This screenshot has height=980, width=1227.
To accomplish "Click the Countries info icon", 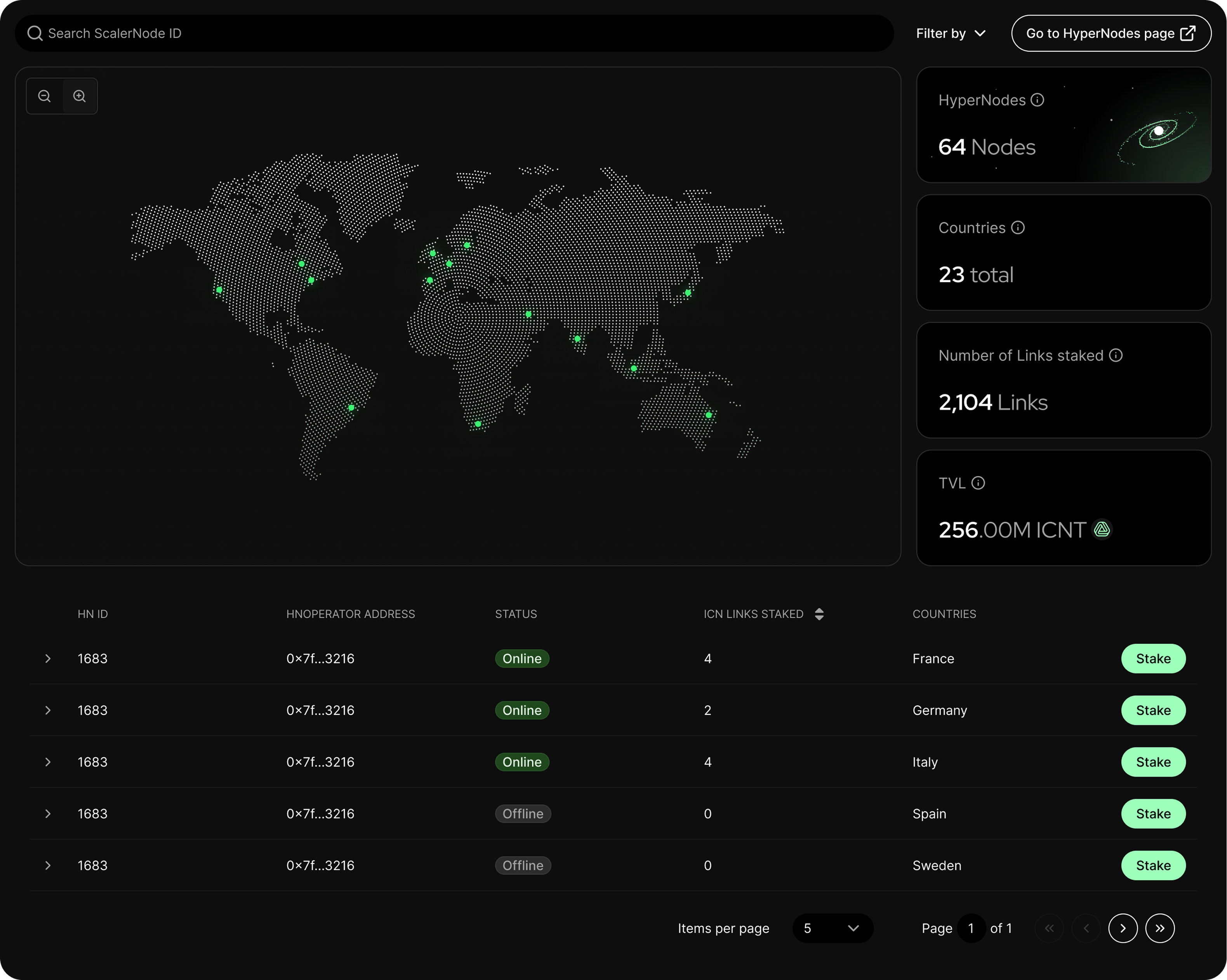I will tap(1018, 228).

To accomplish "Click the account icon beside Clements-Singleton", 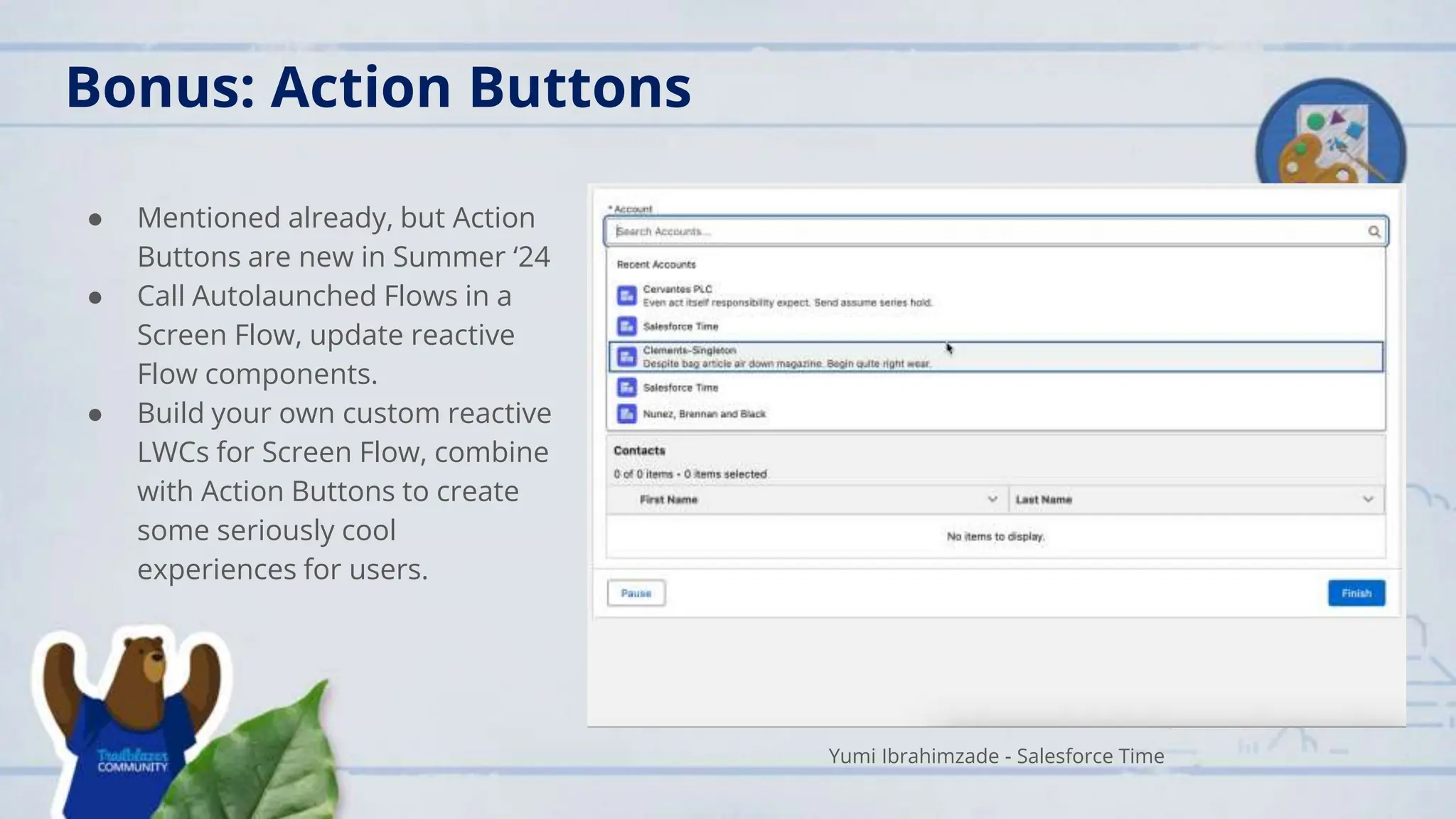I will (x=626, y=357).
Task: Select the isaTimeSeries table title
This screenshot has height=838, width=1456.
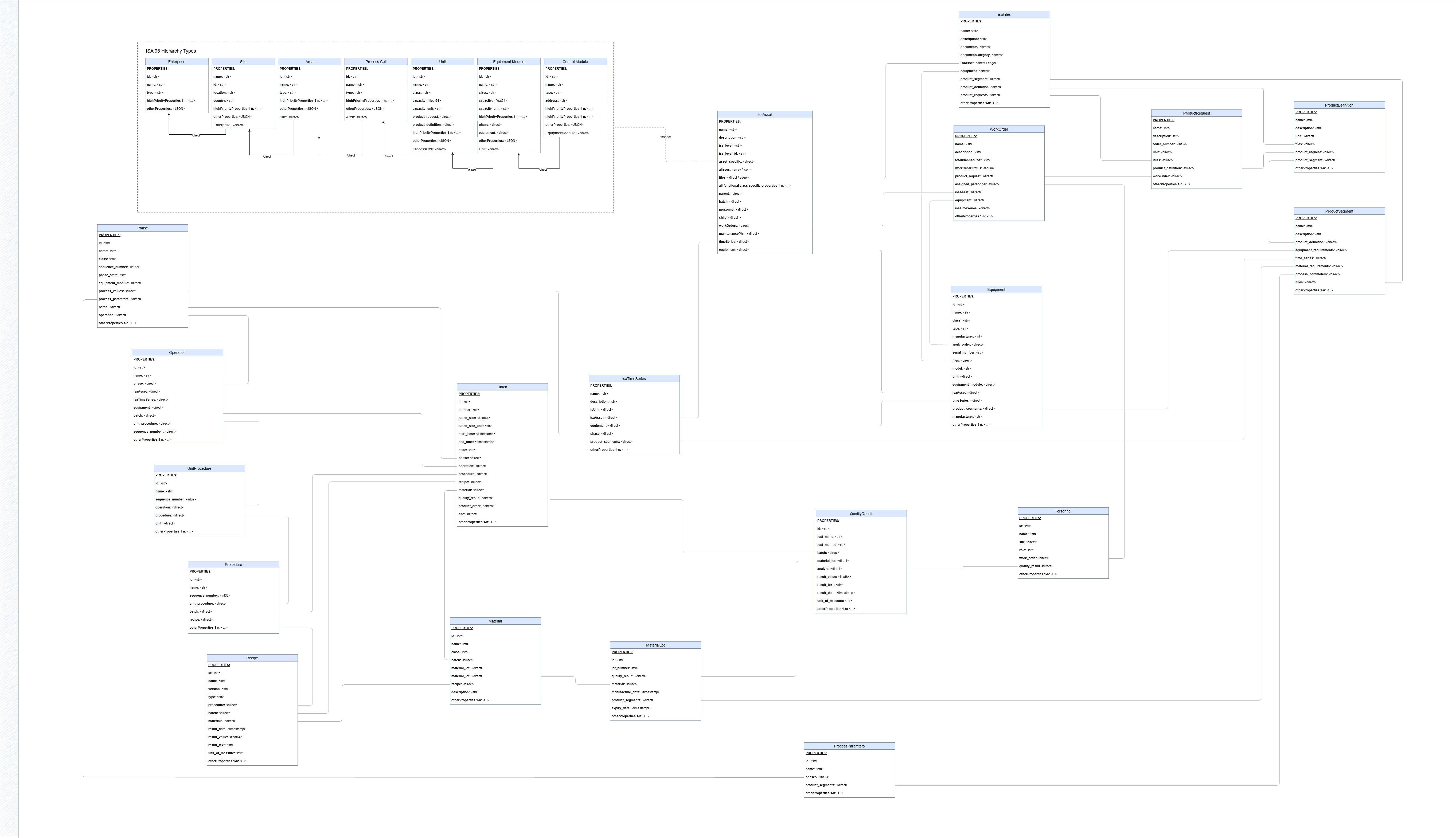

##############################

Activity. Among the lines of the data, identify those with the word "height". Copy each of them.

Solution to the exercise.
This screenshot has height=980, width=1227.
This screenshot has height=838, width=1456.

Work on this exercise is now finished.